Building on the analysis of these series’ themes, settings, and societal structures, the article now considers a deeper question: why do post-apocalyptic speculative fiction works so often depict survival in underground environments? Is the underground merely a practical shelter from catastrophe, or does it also function as a metaphorical space, perhaps mirroring the human unconscious, where more primitive instincts reside? Do these narratives imply that humans are inherently fragile and in need of strict rules to prevent chaos? Are surveillance and social engineering presented not only as tools of survival but also as necessary restraints on desires that might otherwise destabilize society?
Both series actively entertain these questions through their protagonists. As viewers follow Juliette in Silo and Lucy MacLean in Fallout, identification becomes central to the narrative experience. The audience is positioned to sympathize with them, to root for their resistance, and to desire their courage in uncovering hidden truths. Their rebellion is not merely a narrative device; it exposes the fragility of the systems that claim to preserve humanity. Through their journeys, the series invites us to question these and encourages critical reflection.
It is precisely at this point that posthumanism and transhumanism become central to the analysis. If underground survival raises questions about control, fragility, and obedience, it also inevitably raises a more fundamental question: what, in fact, is being preserved? What does it mean to remain human under such conditions?
Posthumanism helps frame this dilemma by suggesting that the human is no longer autonomous but embedded within technological, environmental, and institutional systems. In both Silo and Fallout, humanity is decentered; the silo and the vault are not passive shelters but active systems that shape identity and behavior. The “human” becomes something managed, distributed, and sustained by non-human actors.

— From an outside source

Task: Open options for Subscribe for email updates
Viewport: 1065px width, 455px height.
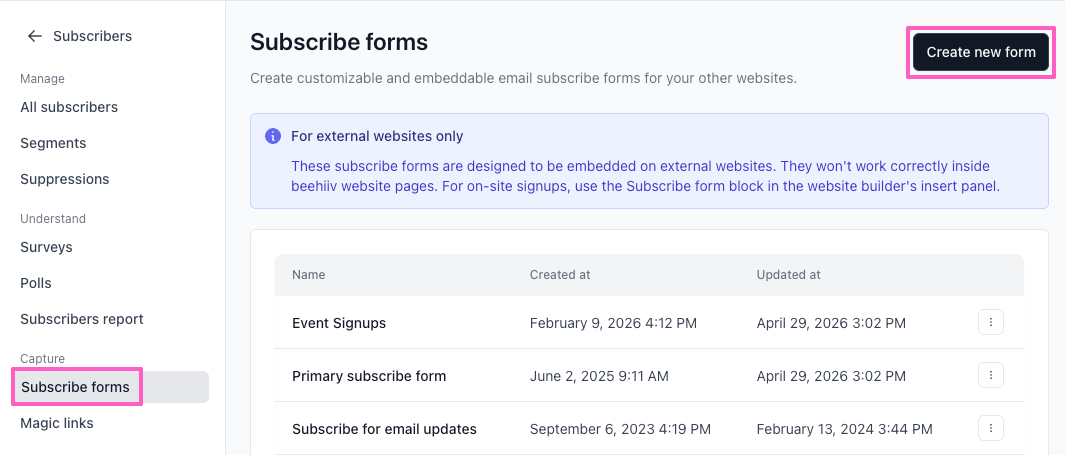Action: [x=991, y=429]
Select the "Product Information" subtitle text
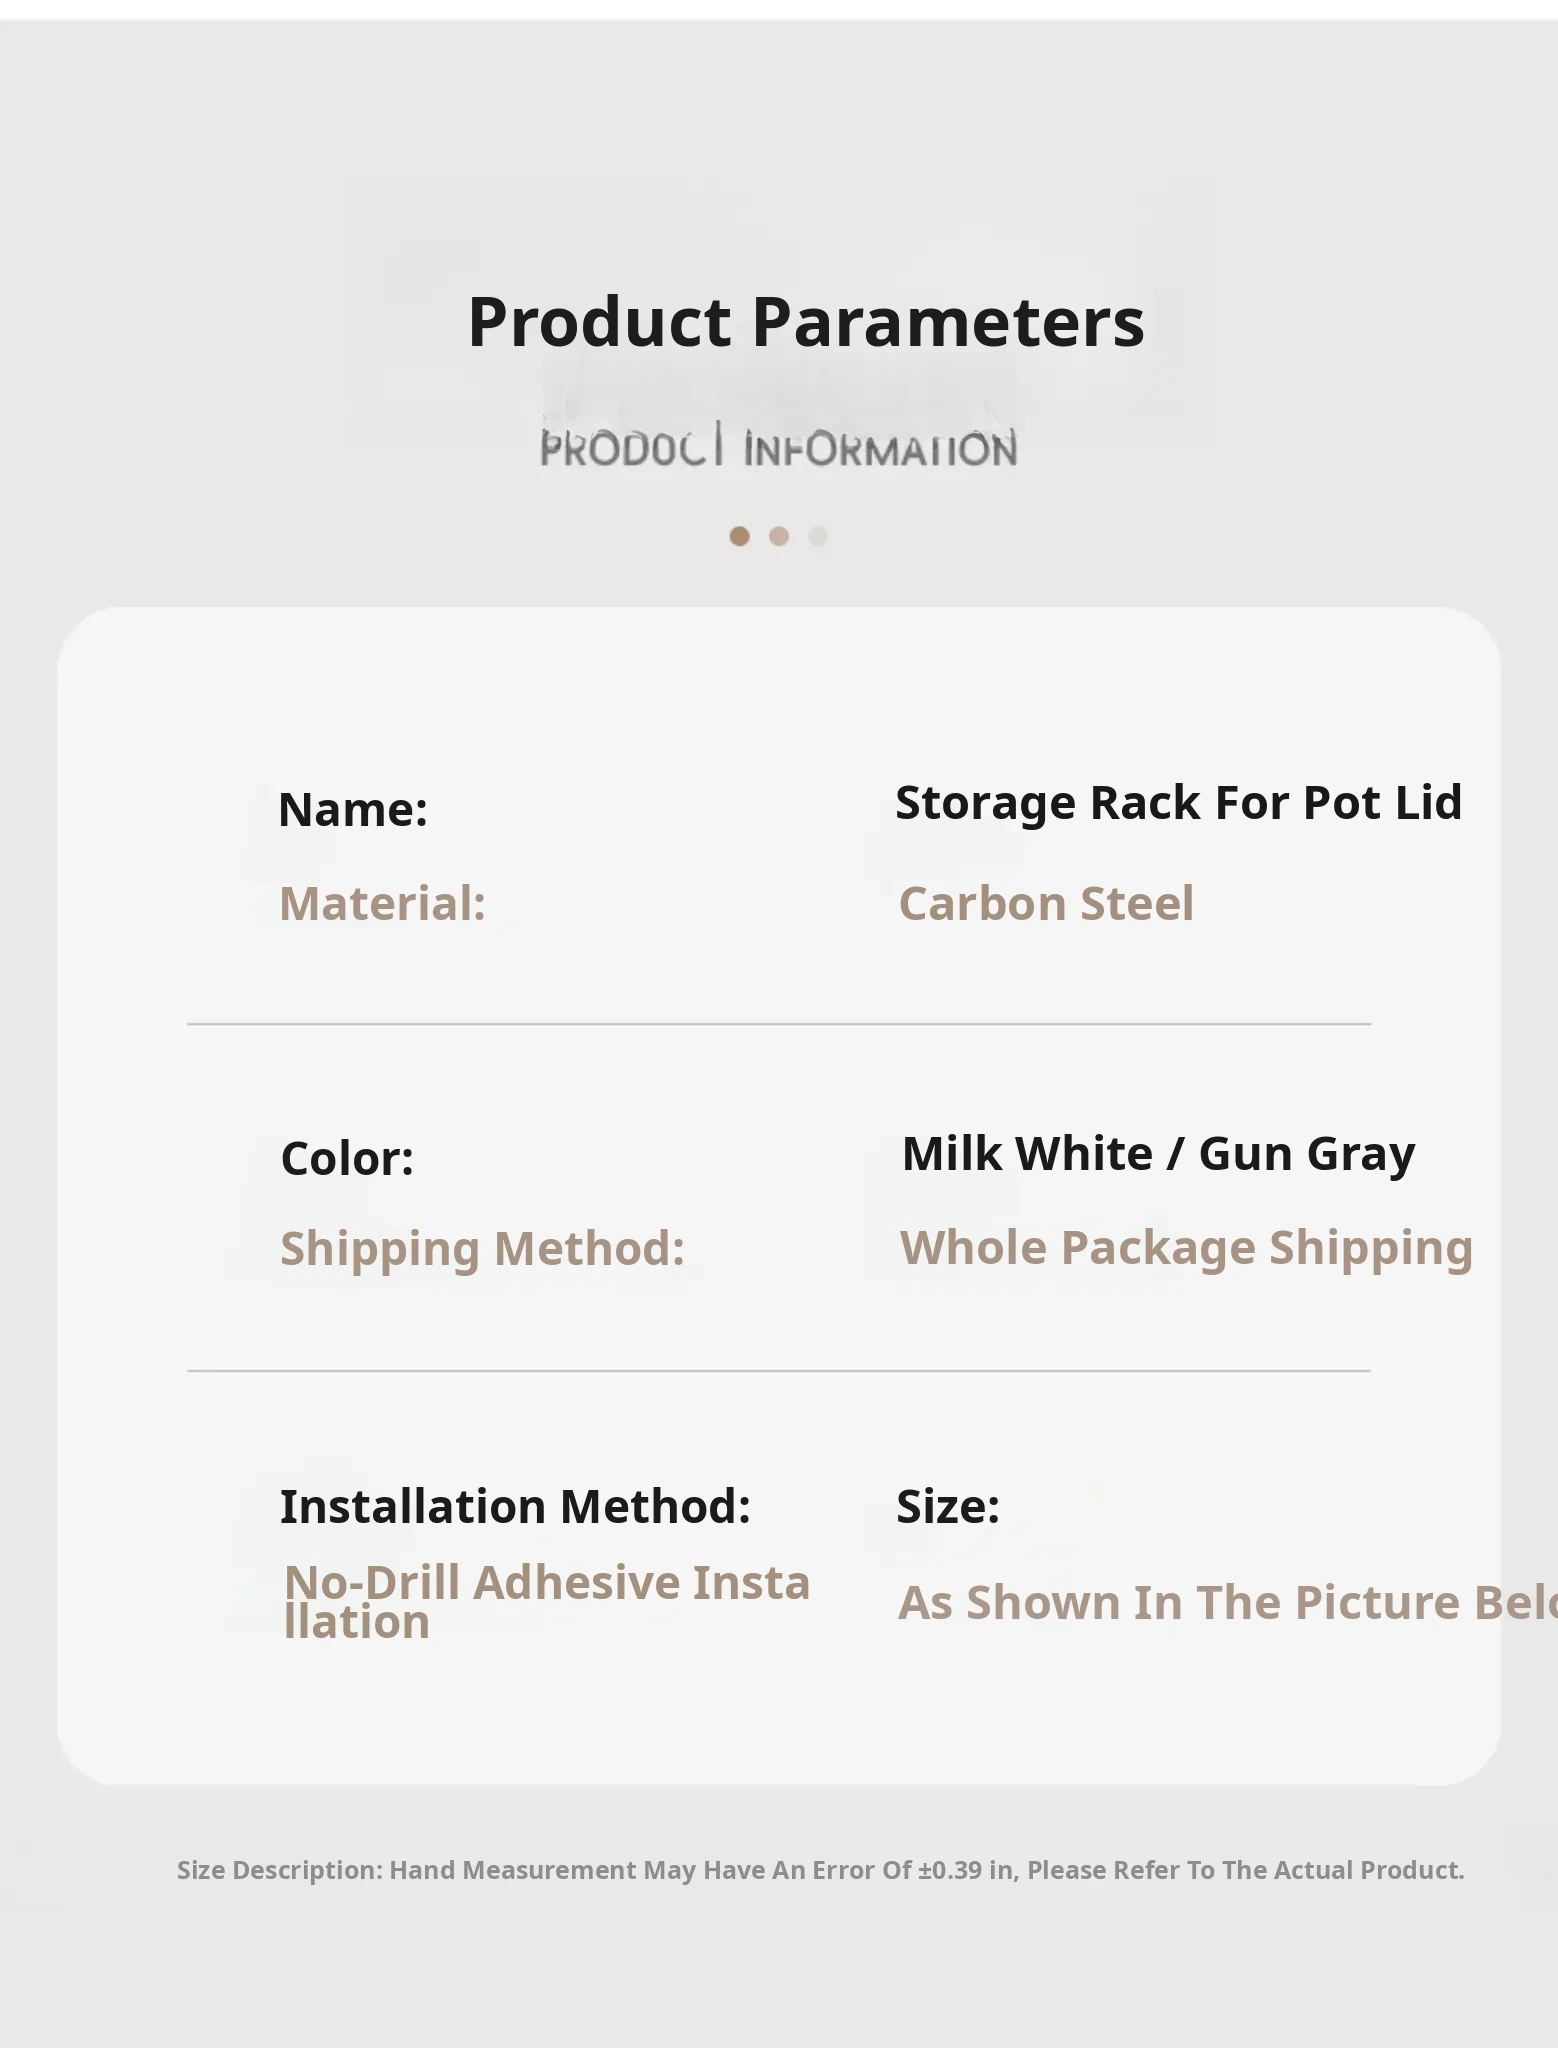 pyautogui.click(x=779, y=450)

Transhumanism, meanwhile, enters through the promise of technological salvation: humanity can endure disasters through engineering, containment, or even biological transformation. Yet both series complicate this promise. In Silo, preservation requires obedience and stagnation; in Fallout, survival leads to mutation, experimentation, and altered bodies. Technology saves life, but it also reshapes it.

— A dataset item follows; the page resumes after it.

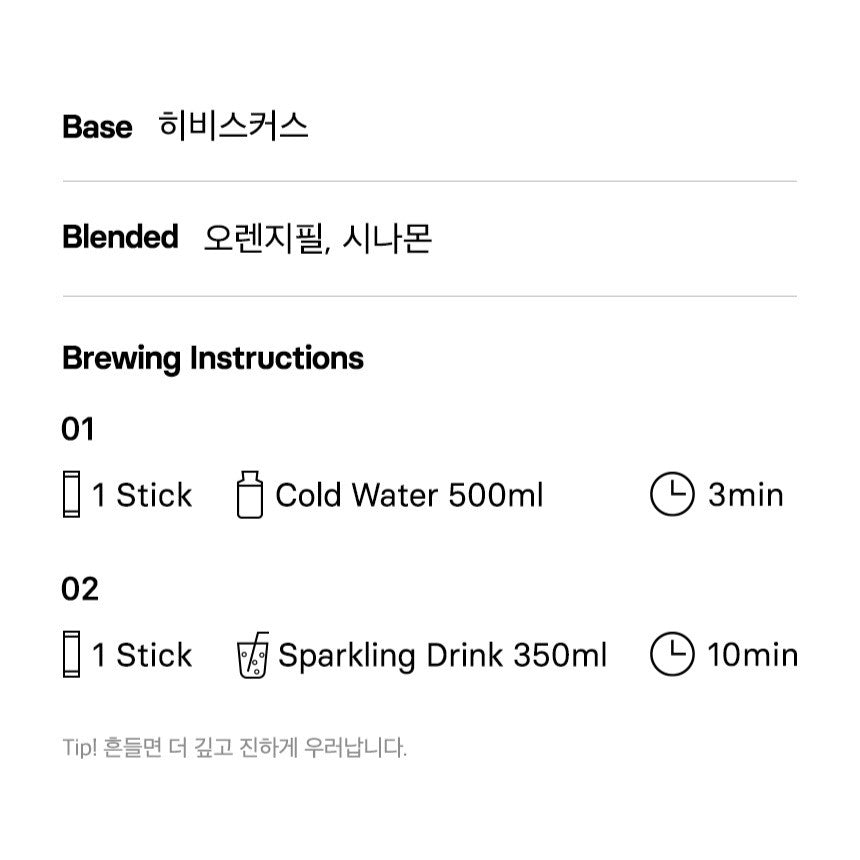
Task: Click the 히비스커스 base ingredient text
Action: [234, 126]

This tension brings the analysis back to the characters. Juliette in Silo and Lucy in Fallout. Their resistance suggests that even within highly regulated or technologically altered societies, something persistently “human” resists full containment. If survival underground demands obedience, their rebellion poses another possibility: that to be human may not mean compliance, but the capacity to question, to doubt, and to refuse imposed limits.
References
1 Fallout (TV Series 2024– ) - IMDb.
2 SILO (TV Series 2023–) 8.1 | Drama, Mystery, Sci-Fi.